JST – Ah, sim. E tinha outra questão, a da esquerda. Bem ou mal, a Tecla e outras pequenas produtoras tinham posicionamento político muito definido quanto à despolitização da Boca – que era bastante despolitizada ou de direita. Lá era uma preocupação meramente comercial, e nós tínhamos uma preocupação cultural. Éramos ensandecidos pelo cinema japonês. O que tinha a Boca a ver com o nosso encantamento com o cinema japonês, com a Nouvelle Vague, com Antonioni, com os grandes ícones? Era uma distância muito grande que sentíamos entre a Boca e esse universo mais cultural.

Z – Foi nessa época que você conheceu o Carlão, o Jairo Ferreira...

JST – Claro.
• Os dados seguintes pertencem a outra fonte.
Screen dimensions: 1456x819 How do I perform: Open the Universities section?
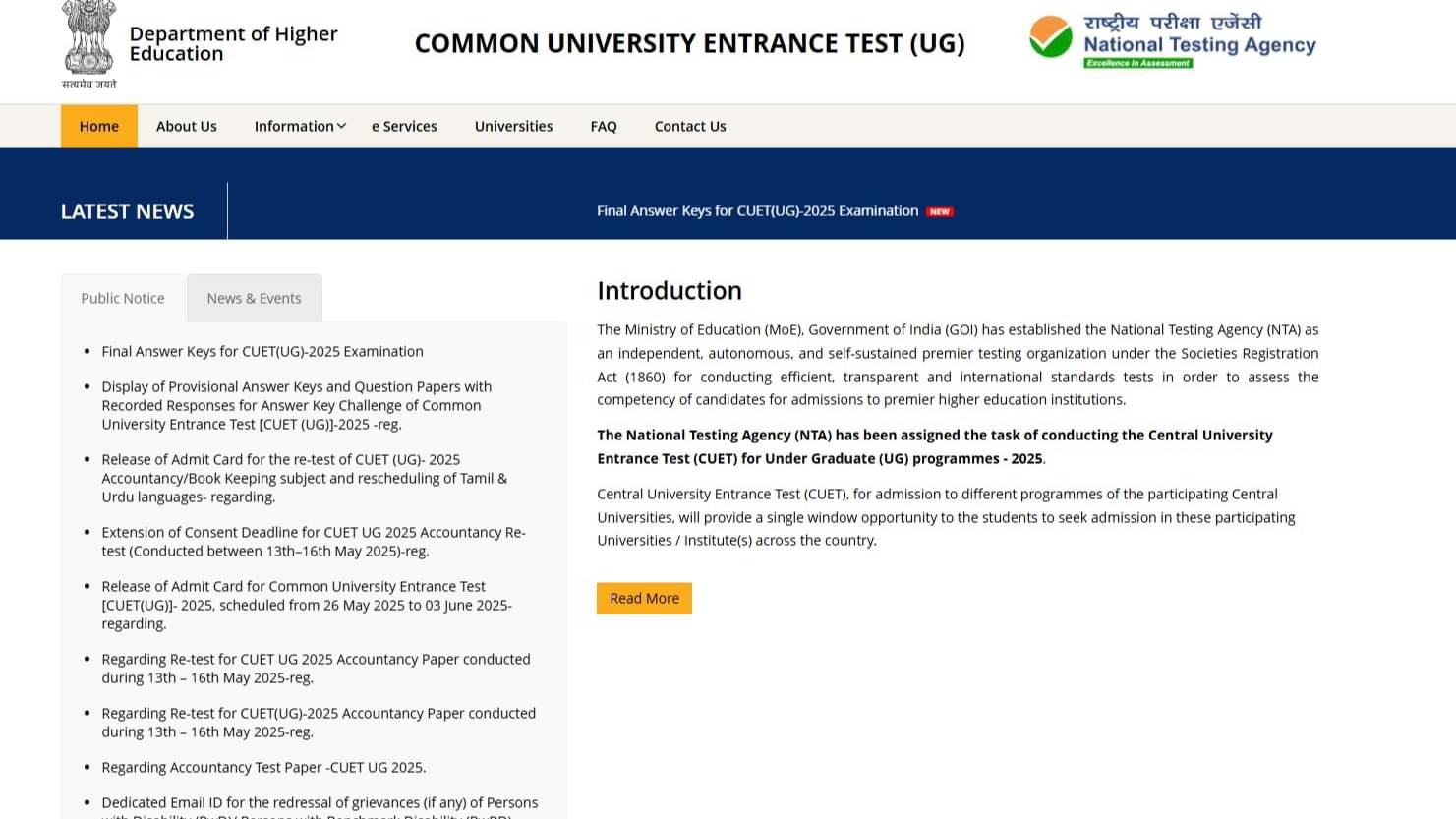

O Jairo Ferreira foi nessa época, mas anterior à Boca. Foi através do Cineclube Dom Vital, na Rua Sete de Abril. Era um pessoal que circulava em torno do cinema japonês, como o Jairo e o poeta Orlando Parolini. Eram pessoas que não tiveram continuidade dentro da produção cinematográfica. Chegaram a produzir alguns opúsculos sobre cinema japonês, que eu tenho aqui, e são muito curiosos.

Z – E como surgiu o seu primeiro curta-metragem O & A?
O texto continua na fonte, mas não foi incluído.